The Box - Marc Levinson [92]
All three carriers reported stunning efficiencies. Three medium-size containerships could handle as much transatlantic freight as six breakbulk ships, with only half the capital cost and two-thirds of the operating cost, a consultant reported. U.S. Lines found that at Port Elizabeth, one longshore gang with one crane could load as much in a ten-hour container operation as ten gangs handling conventional breakbulk freight. Moore-McCormack pegged the cost of loading containerized cargo at Port Elizabeth as $2.00 to $2.50 per ton, versus $16.00 per ton for conventional freight.29
Two types of freight appear to have filled those first containers crossing the Atlantic: whiskey on the westbound run, military goods on the voyage to Europe. Liquor exporters had long complained of huge losses to theft on the docks, and convincing them to use containers was not a hard sell.
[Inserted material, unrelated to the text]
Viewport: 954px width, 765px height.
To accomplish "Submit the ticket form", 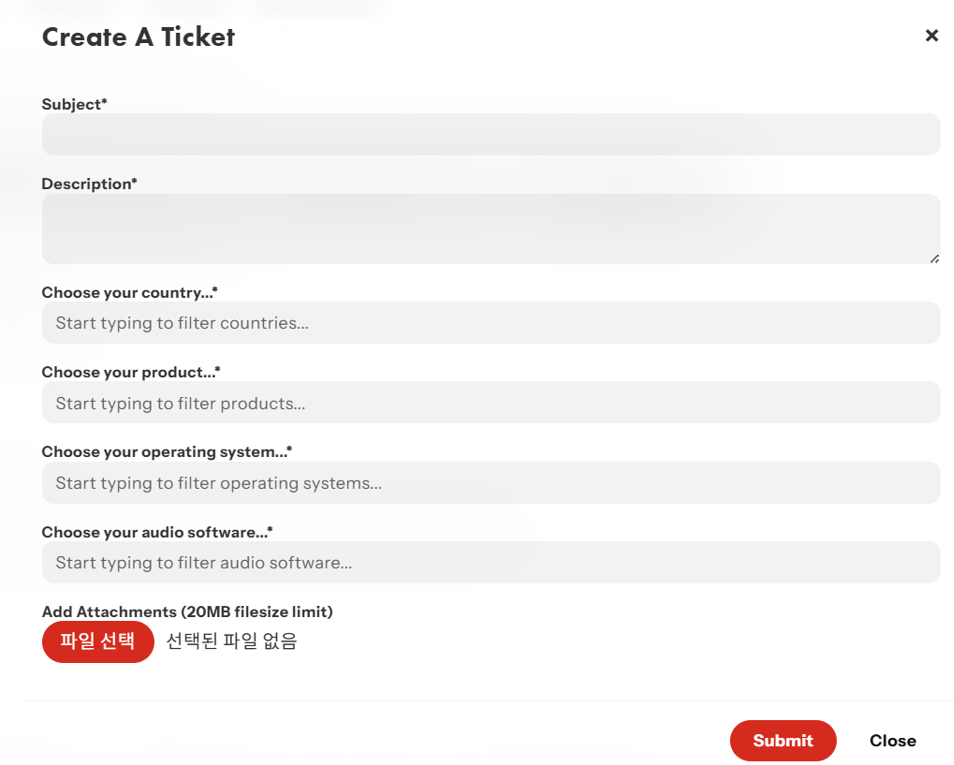I will 782,741.
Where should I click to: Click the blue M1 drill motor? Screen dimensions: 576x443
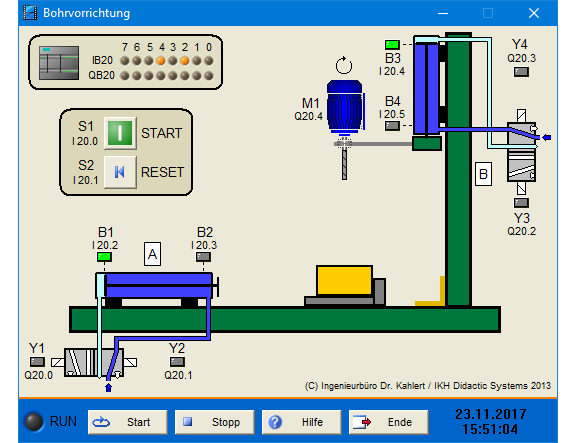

Among Sea-Land’s first ports of call was Grangemouth, in Scotland, where it picked up Scotch whiskey. Sea-Land won the business with a tank container, made of stainless steel, designed to let exporters ship their whiskey in bulk for bottling in the United States. Two tank containers would fit neatly into a standard container cell on a Sea-Land ship, putting an end to the pilferage that had plagued the whiskey trade from time immemorial.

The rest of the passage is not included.